The Carry Home by Gary Ferguson

The Carry Home by Gary Ferguson

Author:Gary Ferguson [Ferguson, Gary]
Language: eng
Format: epub
ISBN: 9781619024021
Publisher: Counterpoint


THANKSGIVING

Twenty years before our disaster on the Kopka, I’d been asked by a publisher in New York to gather a collection of nature myths from around the world—small, bite-sized stories about the making of earth’s wonders. I talked to storytellers. Listened to old recordings by anthropologists. I went again and again into the stacks of major university folklore collections, combing through more than a thousand tales from every continent. Three months into the research it dawned on me that without fail, every story was holding up one or more of three qualities essential to living well in the world.

The first of those qualities was a relationship with beauty. The sort of relationship that grows out of quiet, intensely focused moments. Not shutting out the rest of the world; instead, being present enough to see the world through the shine of whatever beautiful thing is in front of you. The stories suggest that, while beauty may be fleeting, there is great reliability to it—a reliability so unerring, in fact, that it can pull the imagination to higher callings, to the outer edges of the eternal. Beauty is the moon Neruda wrote about, “living in the lining of your skin.”

The second quality showing up in those stories was community—not just among humans, but with every aspect of creation. A sense of deep belonging—one that carries us out of the little room where loneliness lives into a wide world of ever-present embrace. Of sunlight in our bones and rivers in our blood.
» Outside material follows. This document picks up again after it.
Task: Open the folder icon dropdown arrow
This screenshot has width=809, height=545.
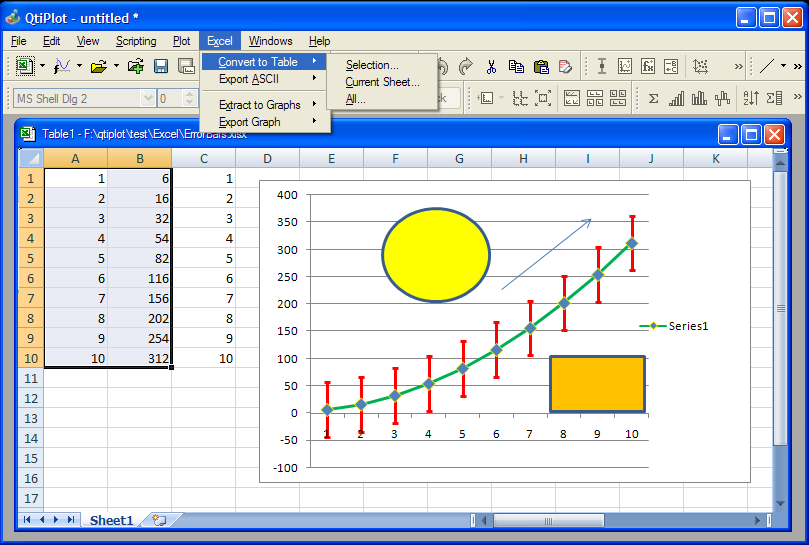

The third had to do with the need to cultivate an appreciation for mystery, welcoming places or situations where the world seems utterly unfathomable. Not as some first step in figuring things out, but as the first step in giving up trying. It’s a call to accept the fact that a great many curiosities about this life will never be answered, and further, that real peace is reserved for those happy to live day after day in the questions.

In that first winter after Jane died, I started rereading those tales I’d found: Butterflies Teach Children to Walk, given to me by an old Ojibwa woman; an ancient tale from Java called The Forest and the Tiger; and from West Africa, The Birds Find Their Homes. In recalling those three essential qualities needed to live well in the world, by making them what I thought about when I woke up and again when I went to sleep at night, I started to understand just what it was I’d lost touch with in the underworld of grief.

“Our stories hold life’s lessons,” said the Ojibwa elder who’d given me the butterfly story. “Bad things always get worse when you forget the lessons.”